▶ _RECORDS SHOWN_:
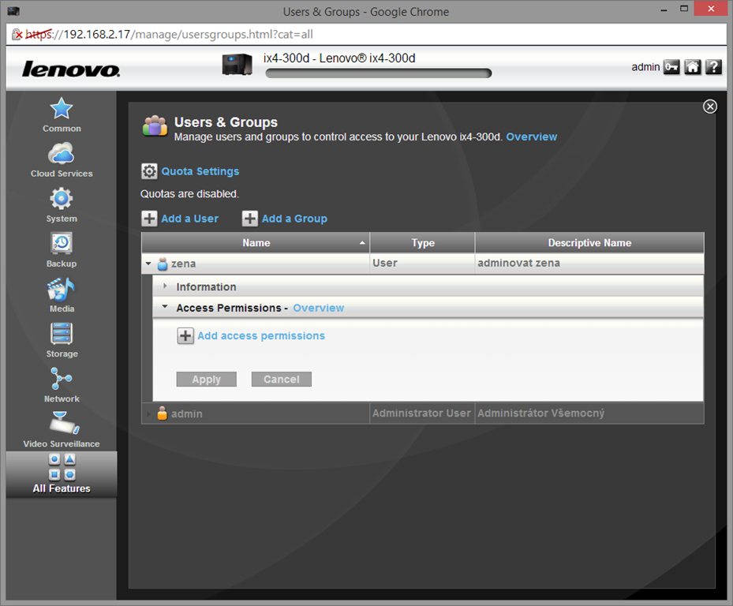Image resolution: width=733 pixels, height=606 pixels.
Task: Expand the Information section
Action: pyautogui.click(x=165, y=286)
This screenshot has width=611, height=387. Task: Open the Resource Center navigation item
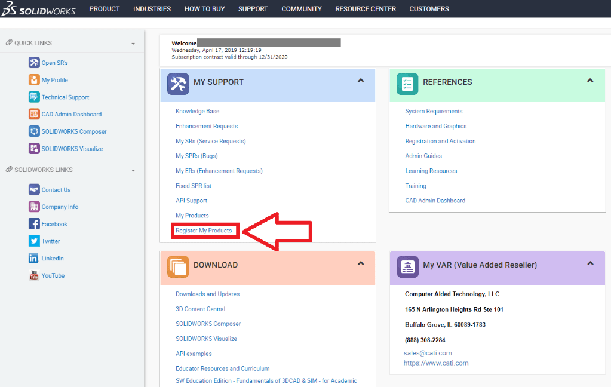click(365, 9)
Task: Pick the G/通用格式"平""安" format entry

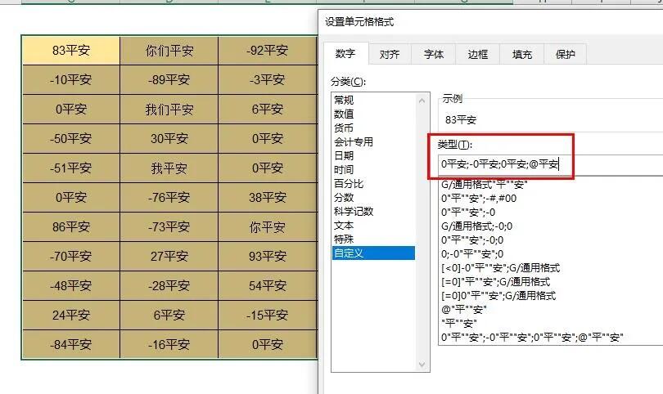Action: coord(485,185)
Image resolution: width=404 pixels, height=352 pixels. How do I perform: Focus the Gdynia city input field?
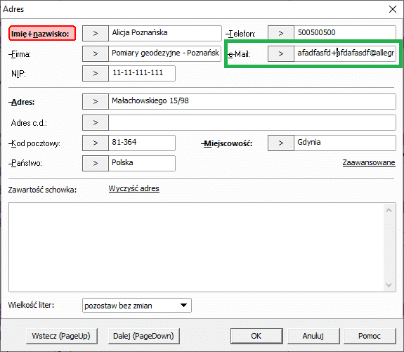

▶ _TRY IT_:
Leaving the pictures aside, write out only the lines from the one containing "Task: Pick the" through the end of the material, exactly as they stand.

▶ _EXERCISE OUTPUT_:
Task: Pick the G/通用格式"平""安" format entry

Action: coord(485,185)
Image resolution: width=404 pixels, height=352 pixels. How do I perform: Focus the Gdynia city input field?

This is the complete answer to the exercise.